> Assignment 1
Please rewrite the cosmetics labeling article between "The EPA define" and "published last year.", inclusive, substituting "face cream" for "sunscreen".
> Assignment 2
Answer these questions from the cosmetics labeling article.
(a) What size range does the EPA definition of nanomaterials give?
(b) Which nanoparticles in sunscreen are named as a concern?
(c) What word must follow the names of nanomaterial ingredients in the list of ingredients?

> Selected passage
New Zealand’s Environmental Protection Authority has decided that if a cosmetic product contains nanomaterials, it must say be labelled as such.
Earlier this month, the Environmental Protection Authority (EPA) announced it had made a decision to amend the labelling standards for cosmetic products, requiring manufactures to disclose any nanomaterials included in the product.
The EPA define nanomaterials as ‘an insoluble or biopersistent and intentionally manufactured material with one or more external dimensions, or an internal structure, on the scale from 1 to 100nm.’
There has been some concern over the cosmetic use of nanomaterials, such as the inclusion of titanium oxide nanoparticles in sunscreen. The need for clarity around regulations on nanomaterials was highlighted in a report published last year.
The EPA has amended the current standards for cosmetic labelling to include the clause, “All ingredients present in the form of nanomaterials shall be clearly indicated in the list of ingredients. The names of such ingredients shall be followed by the word “nano” in brackets.”

> Data block
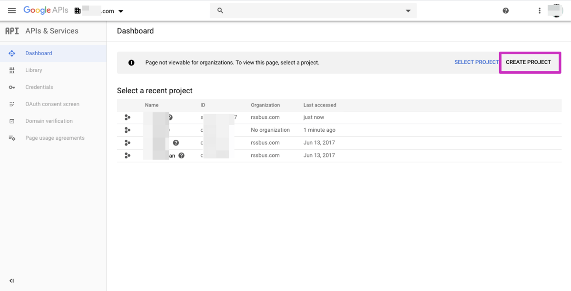Click the search magnifier icon
Viewport: 571px width, 291px height.
[220, 10]
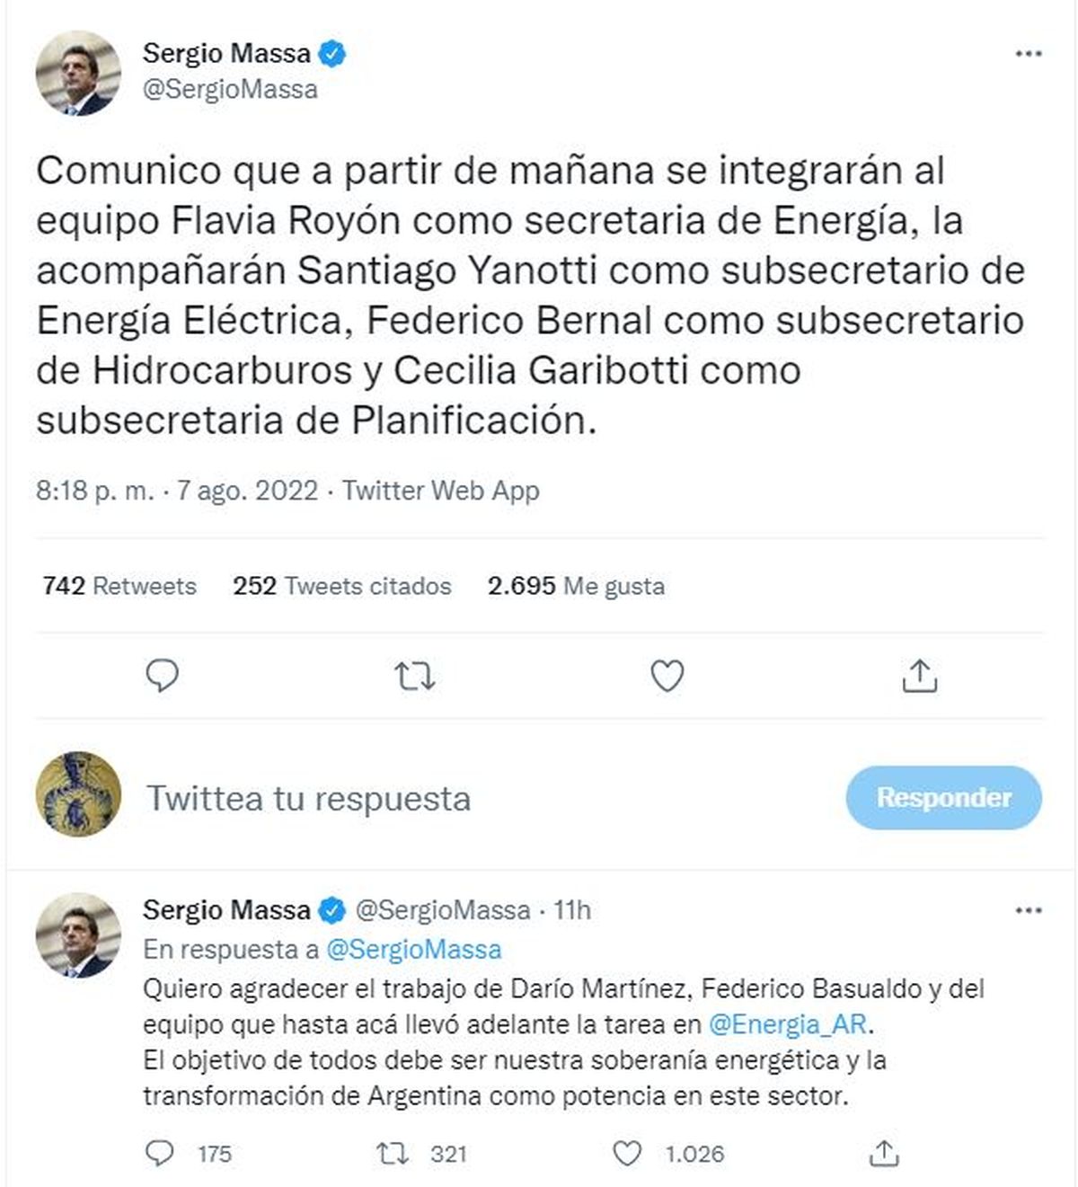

> Exercise answer 1
The EPA define nanomaterials as ‘an insoluble or biopersistent and intentionally manufactured material with one or more external dimensions, or an internal structure, on the scale from 1 to 100nm.’
There has been some concern over the cosmetic use of nanomaterials, such as the inclusion of titanium oxide nanoparticles in face cream. The need for clarity around regulations on nanomaterials was highlighted in a report published last year.

> Exercise answer 2
(a) From 1 to 100nm.
(b) Titanium oxide nanoparticles.
(c) The word "nano", in brackets.